-- DESCRIPTION OF THE TASK --
Exactly the lines from the one containing "Given: Open the app launcher grid icon" through the end of the records must be reproduced; leave out all pictures.

-- RECORD SET --

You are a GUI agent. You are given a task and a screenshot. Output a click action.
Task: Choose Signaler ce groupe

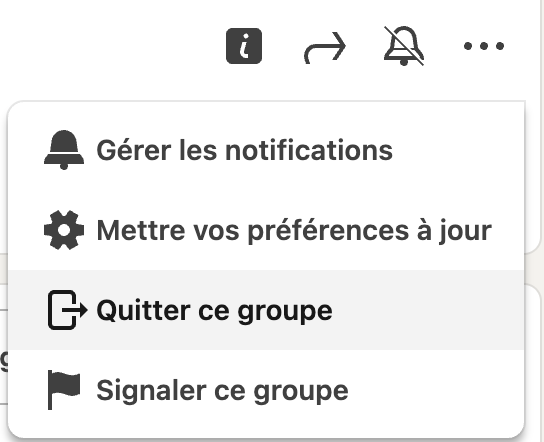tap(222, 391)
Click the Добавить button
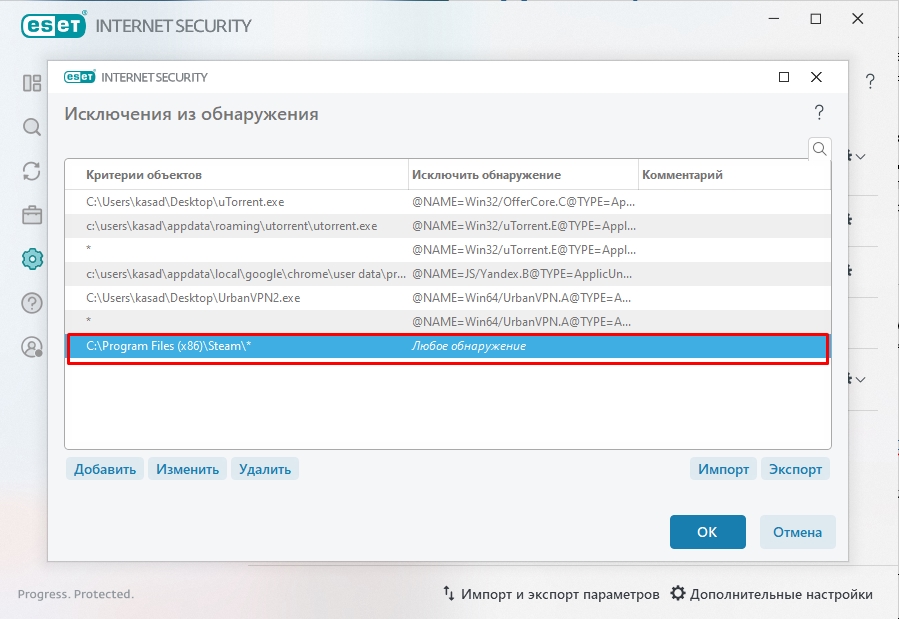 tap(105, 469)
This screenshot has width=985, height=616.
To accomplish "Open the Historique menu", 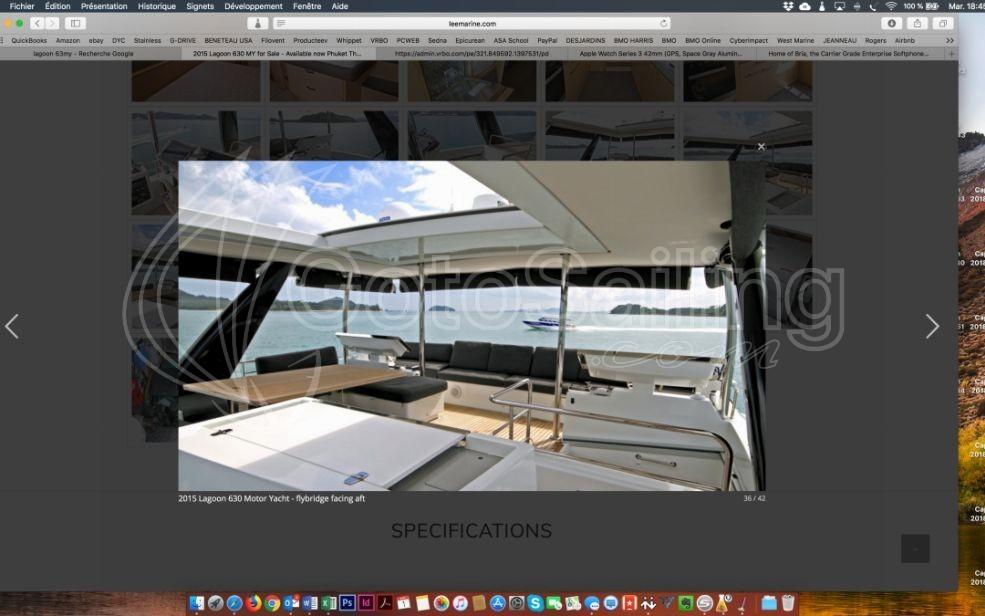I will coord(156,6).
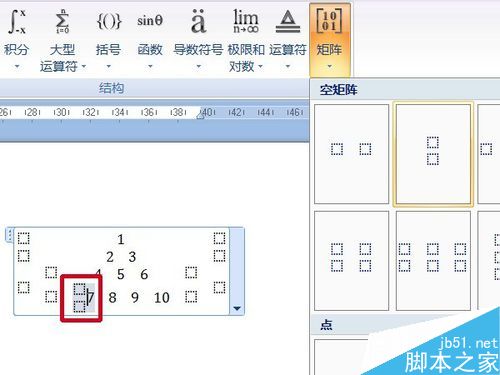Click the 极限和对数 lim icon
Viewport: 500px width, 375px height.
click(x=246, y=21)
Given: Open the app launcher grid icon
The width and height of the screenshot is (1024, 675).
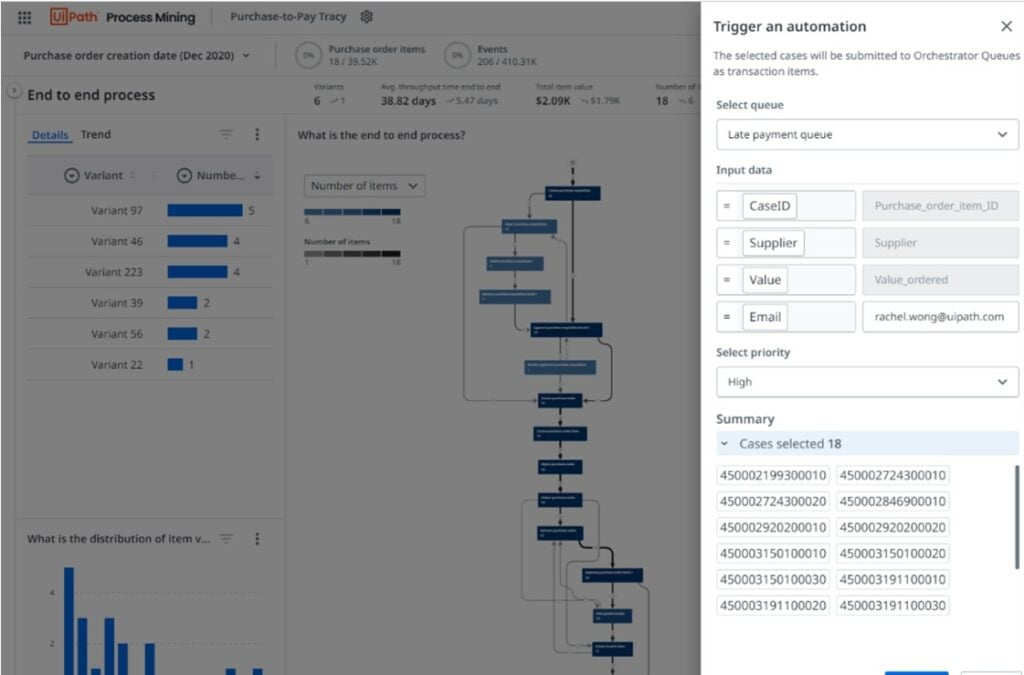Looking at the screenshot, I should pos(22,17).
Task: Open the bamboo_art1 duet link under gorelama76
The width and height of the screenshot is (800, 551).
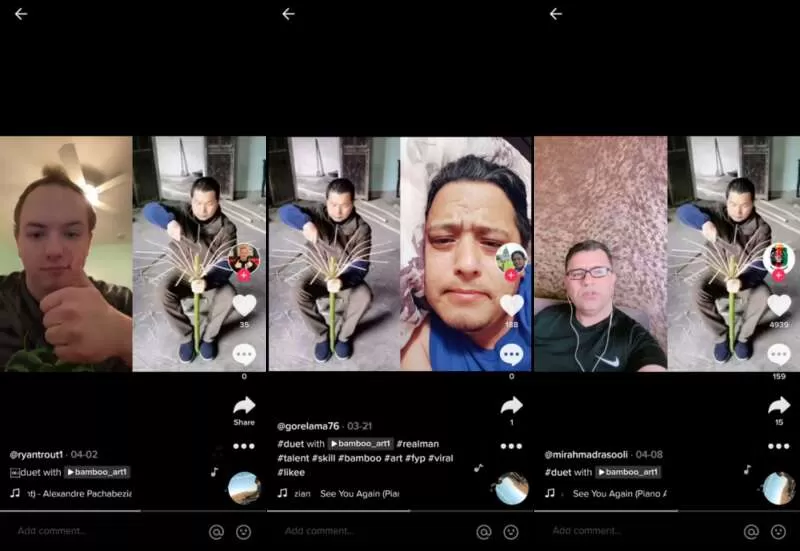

-- ANSWER --
Given: Open the app launcher grid icon
The width and height of the screenshot is (1024, 675).
Looking at the screenshot, I should pos(22,17).
Task: Open the bamboo_art1 duet link under gorelama76
The width and height of the screenshot is (800, 551).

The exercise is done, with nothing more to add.